Exercise objective
A word-for-word transcript of every entry is required.

Stored items

/---

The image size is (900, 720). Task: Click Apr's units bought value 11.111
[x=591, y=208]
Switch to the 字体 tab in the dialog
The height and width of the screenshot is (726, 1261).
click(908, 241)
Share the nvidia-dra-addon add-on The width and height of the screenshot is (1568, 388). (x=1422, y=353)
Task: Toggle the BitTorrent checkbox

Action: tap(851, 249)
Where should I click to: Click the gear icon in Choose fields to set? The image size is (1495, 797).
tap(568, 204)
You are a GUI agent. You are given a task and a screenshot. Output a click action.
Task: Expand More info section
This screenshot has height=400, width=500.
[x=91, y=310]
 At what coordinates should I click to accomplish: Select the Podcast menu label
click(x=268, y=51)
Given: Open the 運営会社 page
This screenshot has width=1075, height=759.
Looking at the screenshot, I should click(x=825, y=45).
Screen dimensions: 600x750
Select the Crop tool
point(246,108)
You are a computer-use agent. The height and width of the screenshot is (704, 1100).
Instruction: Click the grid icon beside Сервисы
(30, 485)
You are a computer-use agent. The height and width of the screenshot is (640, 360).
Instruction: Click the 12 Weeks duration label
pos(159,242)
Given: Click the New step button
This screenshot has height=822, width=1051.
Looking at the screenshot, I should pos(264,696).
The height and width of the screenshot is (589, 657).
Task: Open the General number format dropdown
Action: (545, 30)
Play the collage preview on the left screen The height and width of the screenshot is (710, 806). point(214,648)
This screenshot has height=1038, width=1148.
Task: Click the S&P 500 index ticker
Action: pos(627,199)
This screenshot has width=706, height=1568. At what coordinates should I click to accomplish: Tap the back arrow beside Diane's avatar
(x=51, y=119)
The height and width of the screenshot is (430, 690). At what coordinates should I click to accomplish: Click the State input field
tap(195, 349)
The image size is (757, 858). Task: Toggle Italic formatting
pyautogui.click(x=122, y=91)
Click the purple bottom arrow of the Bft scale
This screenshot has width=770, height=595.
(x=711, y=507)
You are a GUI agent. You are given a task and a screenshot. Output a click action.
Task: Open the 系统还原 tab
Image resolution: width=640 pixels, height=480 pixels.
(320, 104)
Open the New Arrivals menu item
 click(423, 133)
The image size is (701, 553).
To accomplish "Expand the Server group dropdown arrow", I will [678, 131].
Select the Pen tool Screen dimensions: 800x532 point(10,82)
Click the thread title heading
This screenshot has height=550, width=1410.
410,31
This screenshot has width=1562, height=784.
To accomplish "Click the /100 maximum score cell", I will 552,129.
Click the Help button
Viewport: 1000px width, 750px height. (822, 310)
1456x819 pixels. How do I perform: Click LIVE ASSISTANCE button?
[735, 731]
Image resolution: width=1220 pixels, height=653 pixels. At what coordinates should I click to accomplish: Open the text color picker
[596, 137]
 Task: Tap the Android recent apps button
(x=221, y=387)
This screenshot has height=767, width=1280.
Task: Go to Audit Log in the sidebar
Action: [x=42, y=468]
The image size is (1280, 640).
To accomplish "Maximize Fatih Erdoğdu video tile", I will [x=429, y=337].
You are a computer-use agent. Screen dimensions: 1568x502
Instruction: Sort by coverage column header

\---

Reply to the exercise
The image size is (900, 720). Task: Click Apr's units bought value 11.111
[x=591, y=208]
Switch to the 字体 tab in the dialog
The height and width of the screenshot is (726, 1261).
click(908, 241)
Share the nvidia-dra-addon add-on The width and height of the screenshot is (1568, 388). (x=1422, y=353)
Task: Toggle the BitTorrent checkbox

Action: tap(851, 249)
Where should I click to: Click the gear icon in Choose fields to set? The image size is (1495, 797).
tap(568, 204)
You are a GUI agent. You are given a task and a screenshot. Output a click action.
Task: Expand More info section
This screenshot has height=400, width=500.
[x=91, y=310]
 At what coordinates should I click to accomplish: Select the Podcast menu label
click(x=268, y=51)
Given: Open the 運営会社 page
This screenshot has width=1075, height=759.
Looking at the screenshot, I should click(x=825, y=45).
Screen dimensions: 600x750
Select the Crop tool
point(246,108)
You are a computer-use agent. The height and width of the screenshot is (704, 1100).
Instruction: Click the grid icon beside Сервисы
(30, 485)
You are a computer-use agent. The height and width of the screenshot is (640, 360).
Instruction: Click the 12 Weeks duration label
pos(159,242)
Given: Click the New step button
This screenshot has height=822, width=1051.
Looking at the screenshot, I should pos(264,696).
The height and width of the screenshot is (589, 657).
Task: Open the General number format dropdown
Action: (545, 30)
Play the collage preview on the left screen The height and width of the screenshot is (710, 806). point(214,648)
This screenshot has height=1038, width=1148.
Task: Click the S&P 500 index ticker
Action: pos(627,199)
This screenshot has width=706, height=1568. At what coordinates should I click to accomplish: Tap the back arrow beside Diane's avatar
(x=51, y=119)
The height and width of the screenshot is (430, 690). At what coordinates should I click to accomplish: Click the State input field
tap(195, 349)
The image size is (757, 858). Task: Toggle Italic formatting
pyautogui.click(x=122, y=91)
Click the purple bottom arrow of the Bft scale
This screenshot has width=770, height=595.
(x=711, y=507)
You are a GUI agent. You are given a task and a screenshot. Output a click action.
Task: Open the 系统还原 tab
Image resolution: width=640 pixels, height=480 pixels.
(320, 104)
Open the New Arrivals menu item
 click(423, 133)
The image size is (701, 553).
To accomplish "Expand the Server group dropdown arrow", I will [678, 131].
Select the Pen tool Screen dimensions: 800x532 point(10,82)
Click the thread title heading
This screenshot has height=550, width=1410.
410,31
This screenshot has width=1562, height=784.
To accomplish "Click the /100 maximum score cell", I will 552,129.
Click the Help button
Viewport: 1000px width, 750px height. (822, 310)
1456x819 pixels. How do I perform: Click LIVE ASSISTANCE button?
[735, 731]
Image resolution: width=1220 pixels, height=653 pixels. At what coordinates should I click to accomplish: Open the text color picker
[596, 137]
 Task: Tap the Android recent apps button
(x=221, y=387)
This screenshot has height=767, width=1280.
Task: Go to Audit Log in the sidebar
Action: [x=42, y=468]
The image size is (1280, 640).
To accomplish "Maximize Fatih Erdoğdu video tile", I will [x=429, y=337].
You are a computer-use agent. Screen dimensions: 1568x502
Instruction: Sort by coverage column header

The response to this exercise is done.